Why is only one node processing the query?

Hi everyone.

I had an index that had 5 primary shards and around 250GB of data in total (primaries only). I decided to reindex it with more primary shards (30) to see if I would have performance improvements. The index has 3 more replicas that go to the other nodes.

After reindexing the data I noticed something weird in the search profiler in kibana. The queries that I send are being only processed by one node at a time.

While the index with 5 primary shards does actually process the requests in different nodes

From my understanding isn't elasticserach suppose to process the query in parallel in different nodes if those nodes contain the shards of the index or is it just my incorrect understanding?

I've made sure that the shards are allocated into each of the nodes so that all of them can process the query (be that a primary or replica shard).

My current setup includes 4 nodes each being data and master nodes with 8CPU and 30GB of RAM that are running elasticserach 7.13 running with ECK (kubernetes).

Is there an index setting that I should enable or maybe it's something else I should do to allow all the nodes to participate in the query processing?

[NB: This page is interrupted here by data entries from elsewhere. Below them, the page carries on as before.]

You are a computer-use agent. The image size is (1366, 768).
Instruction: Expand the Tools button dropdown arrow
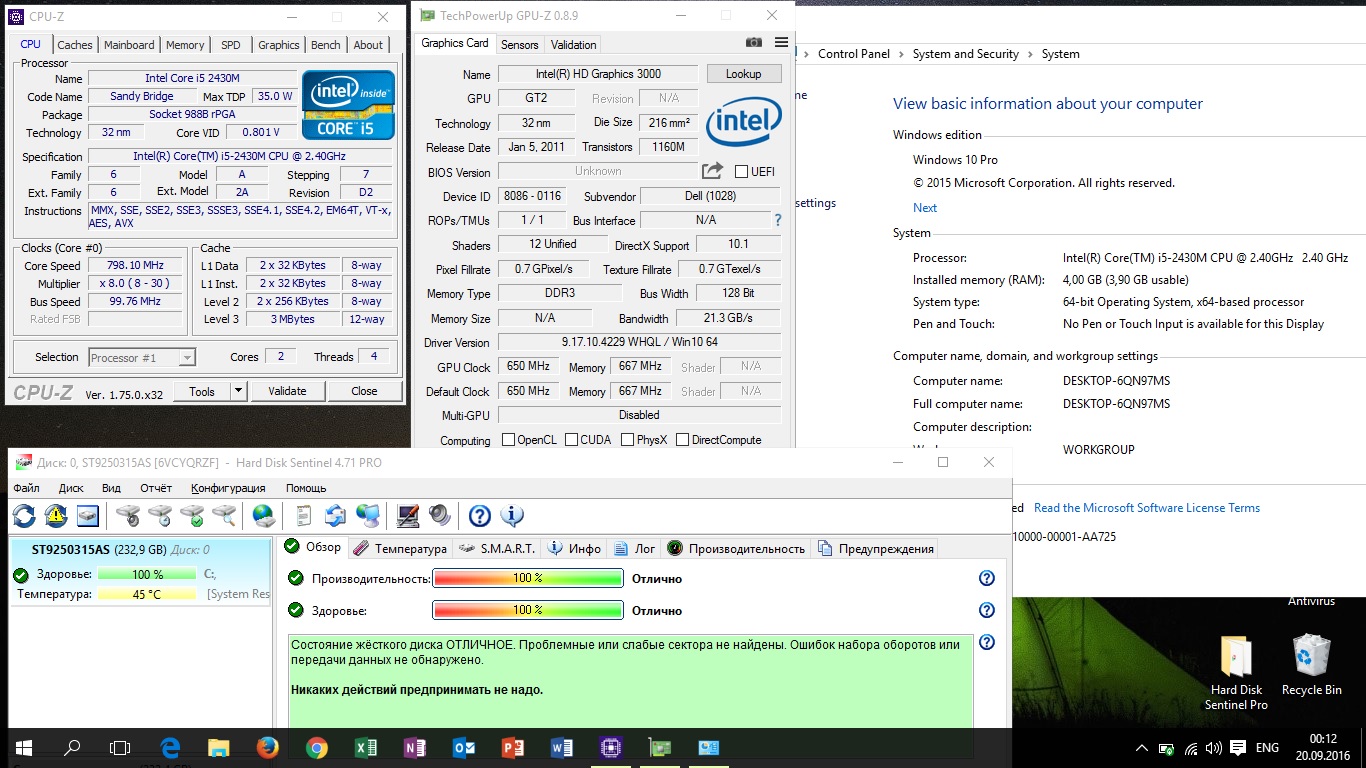(238, 391)
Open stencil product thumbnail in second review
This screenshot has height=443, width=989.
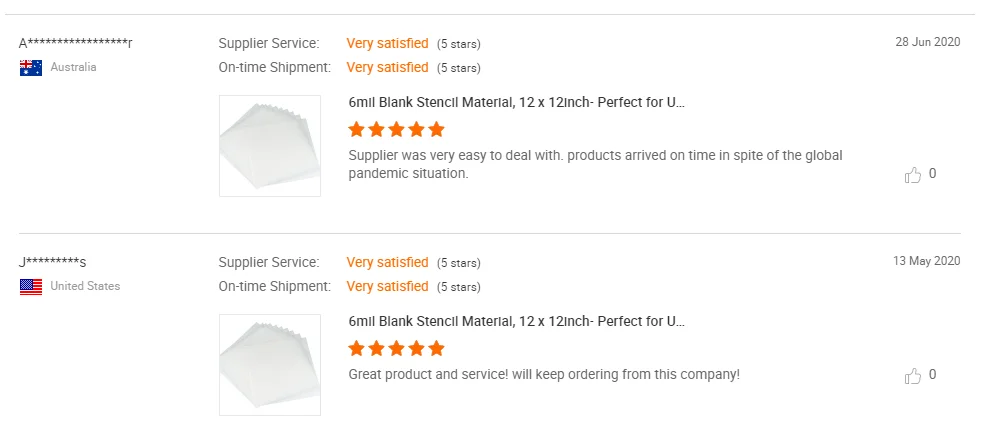[270, 365]
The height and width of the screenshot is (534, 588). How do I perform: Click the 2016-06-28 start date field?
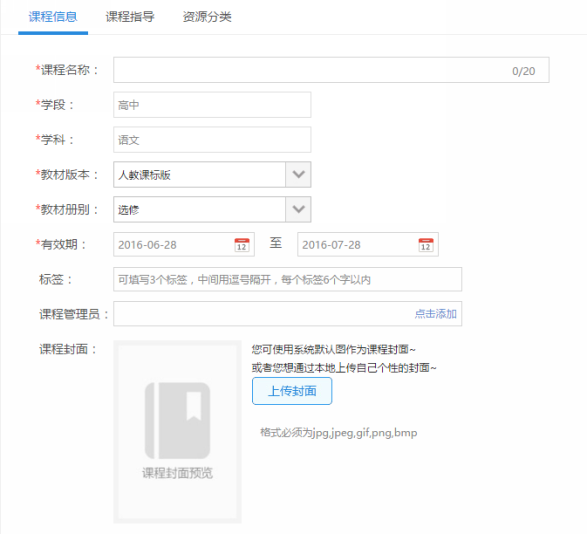coord(184,244)
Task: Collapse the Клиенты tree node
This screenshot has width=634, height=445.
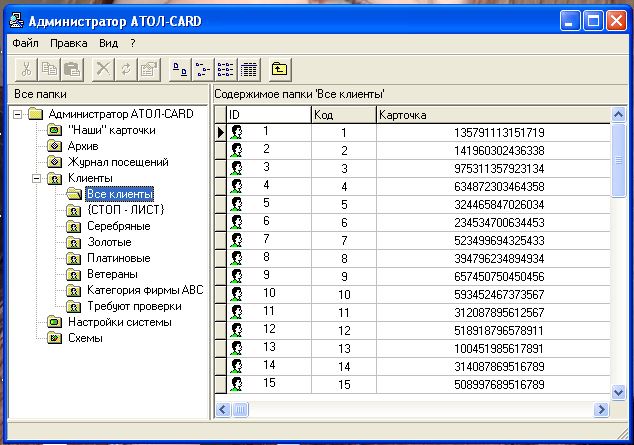Action: [x=37, y=178]
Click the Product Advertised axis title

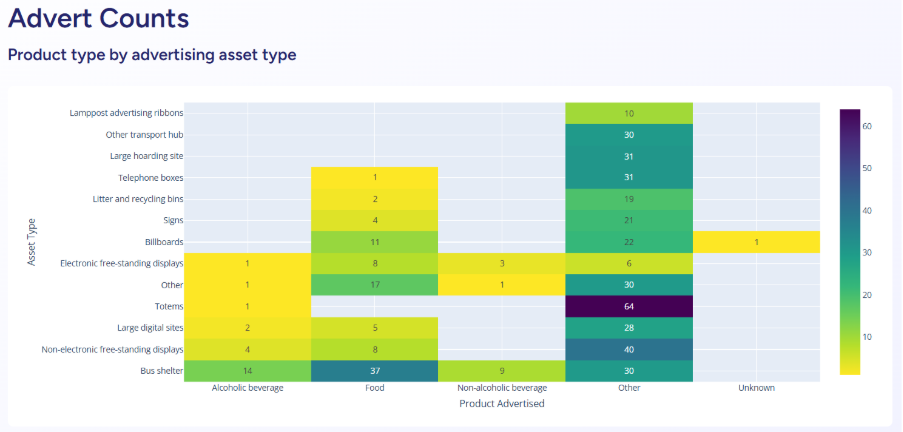501,403
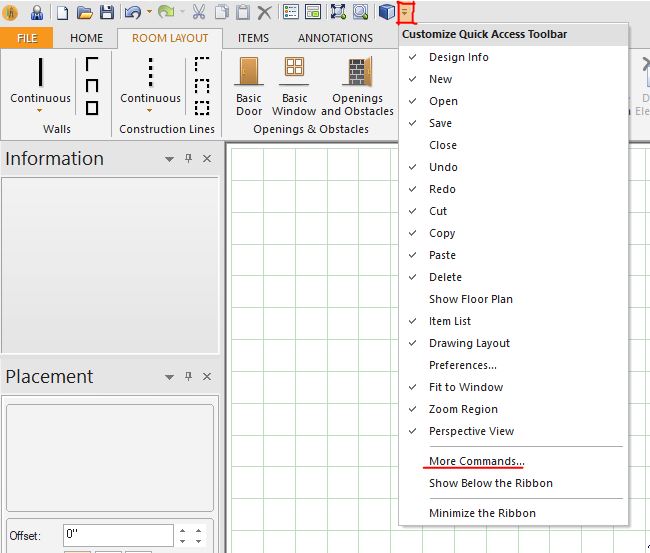Screen dimensions: 650x553
Task: Click the Fit to Window toolbar icon
Action: 337,13
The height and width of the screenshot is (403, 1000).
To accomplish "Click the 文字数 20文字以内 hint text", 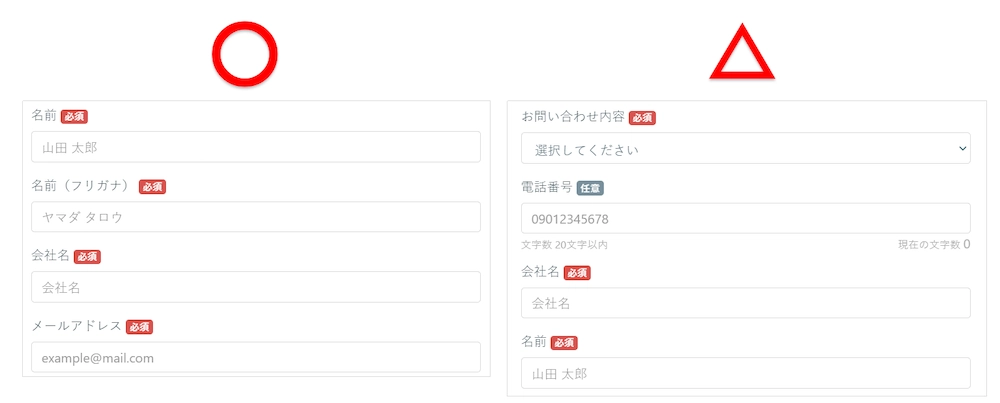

The node that receives the query should be selecting a shard - either primary or replica - at random.
It should be sending requests to other shards on other nodes, so my questions would be;

  • does this happen every query made?
  • what is the query?

This is happening only when i query this index and not the other indices that i query.

The field that I'm searching (content) is a text field.

The query is this (it's the same query used in the index that had 5 primaries).

{
  "size": 2, 
  "query": {
    "bool": {
      "should": [
        {
          "match": {
            "content": {
              "query": " {text to search}"
              , "minimum_should_match": "60%"
            }
          }
        },
        {
          "match_phrase": {
            "content": {
              "query": "{text to search}"
              , "slop": 100
            }
          }
        }
      ]
    }
  }
}

How many replicas were configured when you had 5 primary shards? Did you at this time also have 4 nodes?

I had 2 replicas when i had 5 primary shards.

No i had 3 nodes at the time.

Right now the indices are as follows:

5 primary shard index has 2 replicas across 4 nodes
30 primary shard index has 3 replicas across 4 nodes

Could this have to do anything with elasticsearch running in a kubernetes environment?
I'm using ECK to provision the elasticsearch cluster

I switched to a 3 node cluster with 16CPU and 60RAM where all the nodes are master and data nodes just so see if it is having any effects.

To my surprise it looks like now the queries are only being handled by only one node at a time regardless of the index I am choosing.

I don't really know what to search in regards to this, or which parts of the documentation to refer to weather that be some sort of cluster setting or index setting that may be effecting this.

Could the fact that the cluster does not have any dedicated master nodes have anything to do with this? Or maybe it needs dedicated client nodes to distribute the search between shards on different nodes?

In any case i will try and experiments with things like this to see if maybe that is the problem.

Recent versions of Elasticsearch has adaptive replica selection enabled by default. It is possible this a low query volumes favours local shards but I do not know the internals. You can control this by d as pacifying a preference if you want to and see if this makes a difference.

Optimising for processing a single query at a time may not being optimal if you in real life expect a higher number of concurrent queries.

Thank you for the insights.

I tried disabling the adaptive replica selection and using the preference parameter to set the nodes.
That worked, however if i do not set a preference where i put all the nodes in the _only_nodes value the same thing is happening.

Is this the intended behavior of the adaptive replica selection though? I would assume that the option was enabled for better performance and not let the user select which nodes to be selected (I can understand the times where that would be useful though)

Whichever setting i put in the adaptive replica selection (true or false) the query only runs on a single node unless a preference value with _only_nodes:<node1>,<node2>,.. is specified.

It's now happening for every index that i run the query.

I did a little experiment where I set the number of replicas to 0.

Now the query is being processed on all nodes since no single node has all the shards to to process the query.